Esteban Engel: Novel gene-delivery technology for treatment of disease. A newly developed system for turning on the therapeutic activity of genes could benefit the treatment of a broad range of genetic diseases. Princeton Neuroscience Institute researcher Esteban Engel and his team have developed gene promoters, which act like switches to turn on gene expression, to enable the creation of a wide range of gene therapies with long-lasting therapeutic effects.

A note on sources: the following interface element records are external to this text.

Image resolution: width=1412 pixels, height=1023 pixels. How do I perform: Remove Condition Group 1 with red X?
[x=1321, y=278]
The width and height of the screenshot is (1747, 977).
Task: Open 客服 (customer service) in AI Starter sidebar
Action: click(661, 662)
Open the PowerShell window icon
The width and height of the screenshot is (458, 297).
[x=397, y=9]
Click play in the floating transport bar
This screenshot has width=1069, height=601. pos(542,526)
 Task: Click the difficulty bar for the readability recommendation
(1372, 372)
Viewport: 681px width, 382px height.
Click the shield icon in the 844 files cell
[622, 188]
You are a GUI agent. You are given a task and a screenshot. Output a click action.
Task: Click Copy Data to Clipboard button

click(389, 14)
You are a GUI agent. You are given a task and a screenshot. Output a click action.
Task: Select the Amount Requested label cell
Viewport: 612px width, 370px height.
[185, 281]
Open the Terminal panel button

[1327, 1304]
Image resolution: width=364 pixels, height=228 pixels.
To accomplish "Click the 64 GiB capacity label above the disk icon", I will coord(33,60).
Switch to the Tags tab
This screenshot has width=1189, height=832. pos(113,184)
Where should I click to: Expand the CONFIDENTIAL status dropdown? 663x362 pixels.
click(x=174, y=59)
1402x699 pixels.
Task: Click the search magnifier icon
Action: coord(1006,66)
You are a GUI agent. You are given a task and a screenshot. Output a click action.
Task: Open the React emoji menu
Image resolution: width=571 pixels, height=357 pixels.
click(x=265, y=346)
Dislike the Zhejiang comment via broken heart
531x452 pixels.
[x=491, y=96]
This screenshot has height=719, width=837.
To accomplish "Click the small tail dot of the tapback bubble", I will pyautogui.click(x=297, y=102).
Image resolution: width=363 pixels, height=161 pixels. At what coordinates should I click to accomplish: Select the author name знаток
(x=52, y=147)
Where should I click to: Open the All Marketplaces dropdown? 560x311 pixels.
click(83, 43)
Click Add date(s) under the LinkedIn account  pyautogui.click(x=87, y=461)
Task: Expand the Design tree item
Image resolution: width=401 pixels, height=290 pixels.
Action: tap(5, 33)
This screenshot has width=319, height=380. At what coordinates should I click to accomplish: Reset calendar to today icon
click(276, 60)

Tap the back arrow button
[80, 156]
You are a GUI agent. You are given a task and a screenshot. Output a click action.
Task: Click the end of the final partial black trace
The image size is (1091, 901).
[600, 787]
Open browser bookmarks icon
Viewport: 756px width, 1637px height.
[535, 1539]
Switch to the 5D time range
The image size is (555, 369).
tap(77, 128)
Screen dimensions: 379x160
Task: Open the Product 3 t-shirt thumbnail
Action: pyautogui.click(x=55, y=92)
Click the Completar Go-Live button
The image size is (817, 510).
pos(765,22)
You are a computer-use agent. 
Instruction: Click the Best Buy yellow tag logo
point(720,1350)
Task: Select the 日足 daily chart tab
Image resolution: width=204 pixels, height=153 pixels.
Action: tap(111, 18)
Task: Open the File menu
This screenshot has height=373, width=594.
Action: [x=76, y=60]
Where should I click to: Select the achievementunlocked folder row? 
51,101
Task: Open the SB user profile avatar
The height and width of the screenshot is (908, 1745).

The team has engineered three new promoters that are inserted into the adeno-associated virus (AAV), which is widely used to deliver therapeutic genes into cells. These promoters occupy far less space than the promoters in use today, allowing the viral vector to carry larger genes. These novel promoters are also less prone to repression or inactivation than most common promoters, so they sustain gene expression for long periods of time.
Mala Murthy and Joshua Shaevitz: AI-based motion-capture system for lab animals. A new system that uses artificial intelligence to track animal movements is poised to aid a wide range of studies, from exploring new drugs that affect behavior to ecological research. The approach can be used with laboratory animals such as fruit flies and mice as well as larger animals.
The technology, developed by Mala Murthy of the Princeton Neuroscience Institute, physics professor Joshua Shaevitz, graduate student Talmo Pereira, and Diego Aldarondo of the Class of 2018, accurately detects the location of each body part — legs, head, nose and other points — in millions of frames of video.
A human experimenter records video of a moving animal then directs the system’s software to identify a small number of images in which to define body part positions. The system then uses this dataset to train a neural network to calculate the location of the points in subsequent frames.
Amit Singer: Software for near-atomic resolution using cryo-electron microscopy. A software package aims to aid drug design and biomedical research by making it easy to construct 3D images of proteins and other molecules using one of the world’s most powerful microscopes. Amit Singer and his team are developing a package they call Algorithms for Single Particle Reconstruction, or ASPIRE, that takes in 2D images captured by cryo-electron microscopy and produces reliable 3D structures without significant human intervention.
The package will offer fully automated and faster data processing, producing highly accurate images. Whereas existing software packages require human input on which images to include in analysis, ASPIRE needs little user modification, reducing the potential for bias. The team’s long-term goal is to develop a commercial software package that will make biomolecular structures more readily available for drug discovery and research.